Like older Indonesian mosques, the Great Mosque of Xi’an is a testament of how early Muslims managed to immerse the faith into a local cultural setting.
group of social media influencers and The Jakarta Post were invited to visit Beijing, Xi’an and Shanghai by the Chinese Embassy from Sept. 2 to. 8. The trip was organized by Tenggara Strategics.
So foreign yet so familiar — that is how I felt when visiting the Great Mosque of Xi’an.
If not for the Sino-Arabic inscription on its gateway, you would think the city’s largest mosque, also known as Huajue Mosque, was a Buddhist temple. Its architectural design is nothing like that of most modern Indonesian or Middle Eastern mosques, with their tall minarets and giant domes.
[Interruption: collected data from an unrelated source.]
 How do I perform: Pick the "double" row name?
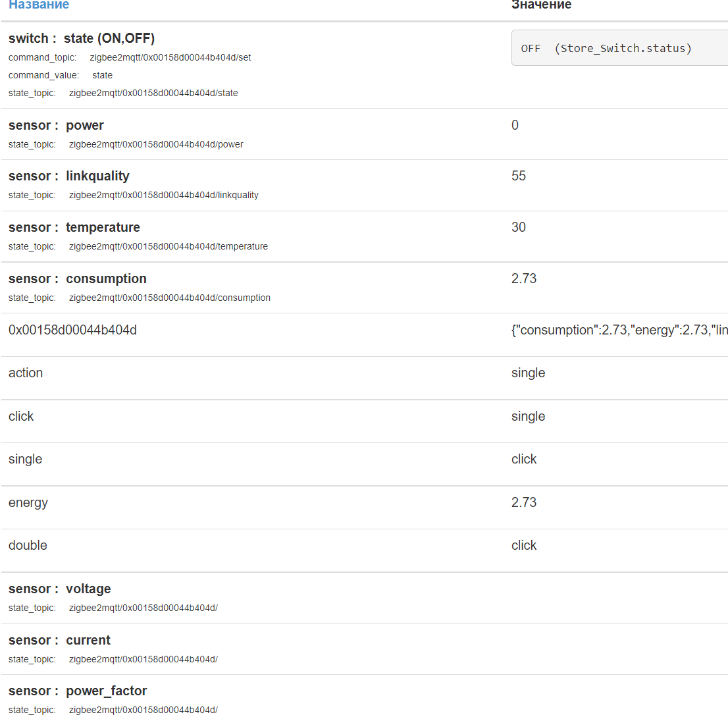point(28,545)
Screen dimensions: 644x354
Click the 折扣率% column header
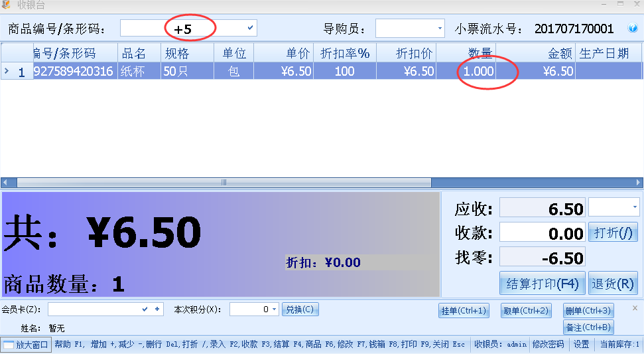[x=344, y=53]
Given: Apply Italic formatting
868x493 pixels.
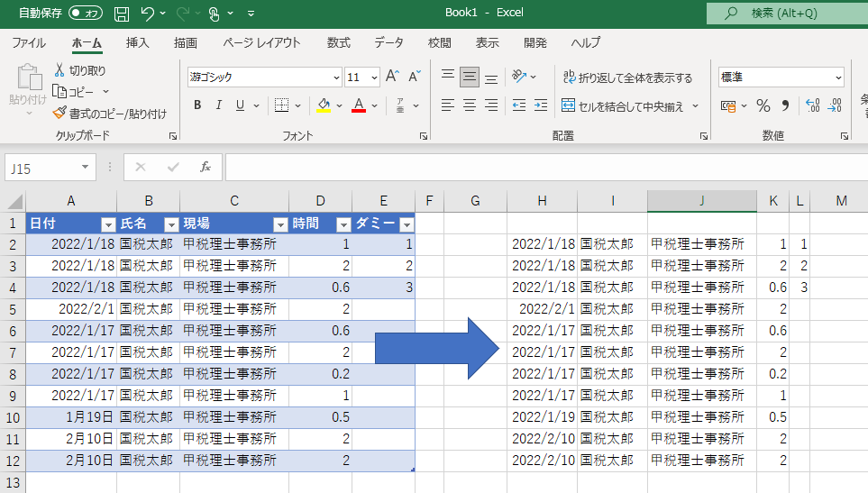Looking at the screenshot, I should [219, 105].
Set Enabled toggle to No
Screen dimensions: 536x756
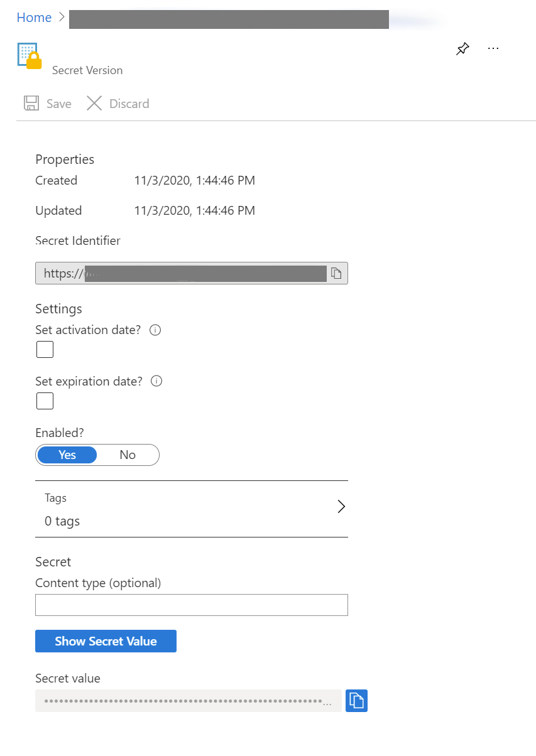(x=128, y=455)
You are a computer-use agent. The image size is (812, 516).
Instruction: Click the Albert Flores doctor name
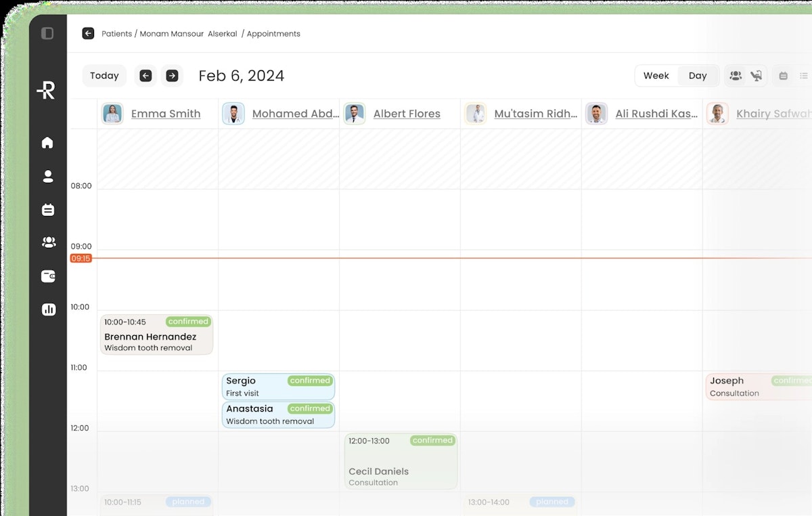pos(407,114)
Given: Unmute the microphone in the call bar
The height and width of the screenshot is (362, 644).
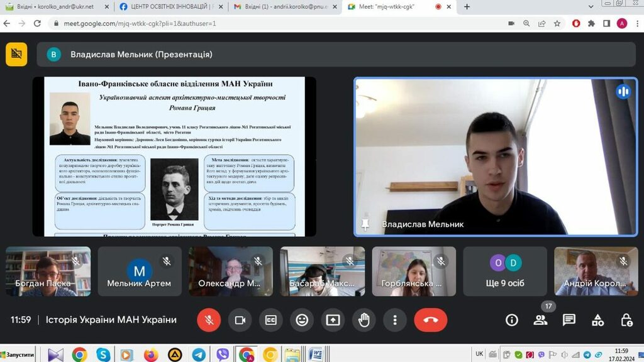Looking at the screenshot, I should (209, 320).
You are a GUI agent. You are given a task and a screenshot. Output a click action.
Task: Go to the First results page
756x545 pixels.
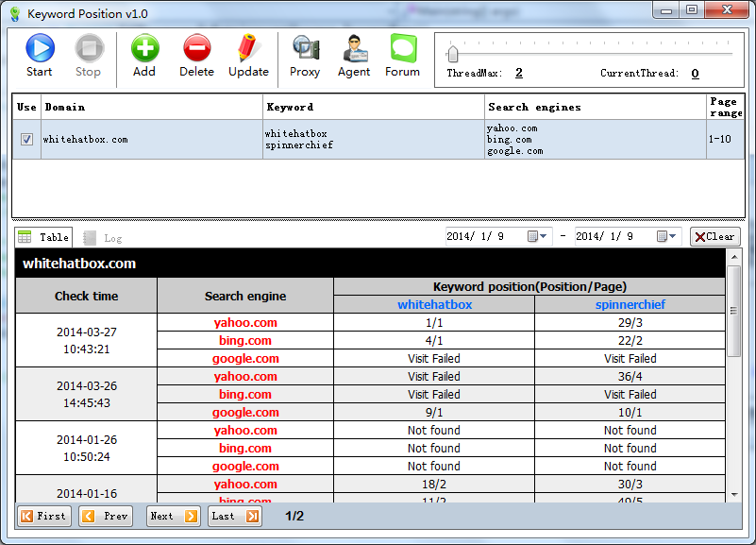click(42, 516)
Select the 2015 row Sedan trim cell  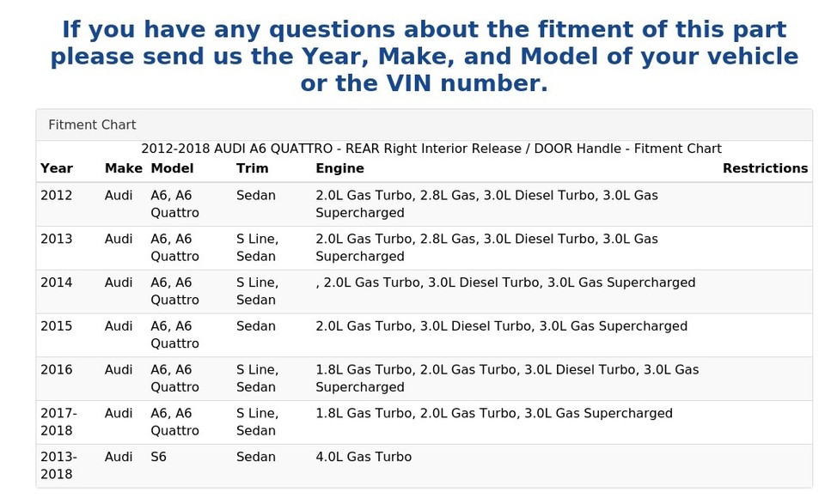tap(255, 326)
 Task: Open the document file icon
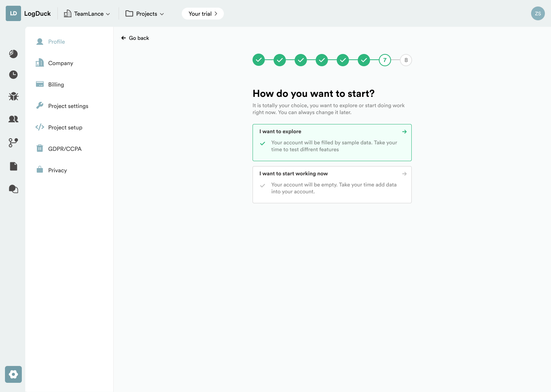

If you do not speak Chinese and are traveling alone, you could easily miss it. One of the reasons is that the mosque, according to archnet.org, has a layout of an ancient Buddhist temple with its successive courtyards, pagodas and pavilions.
The only difference is that the 12,000-square-meter complex is on an east-west axis facing Mecca and that the pagodas and pavilions are adorned with Islamic art and functionality.
One pagoda, called Shengxinlou or the Examiner of the Heart Tower, for example, serves as a minaret where the call to prayer used to be made.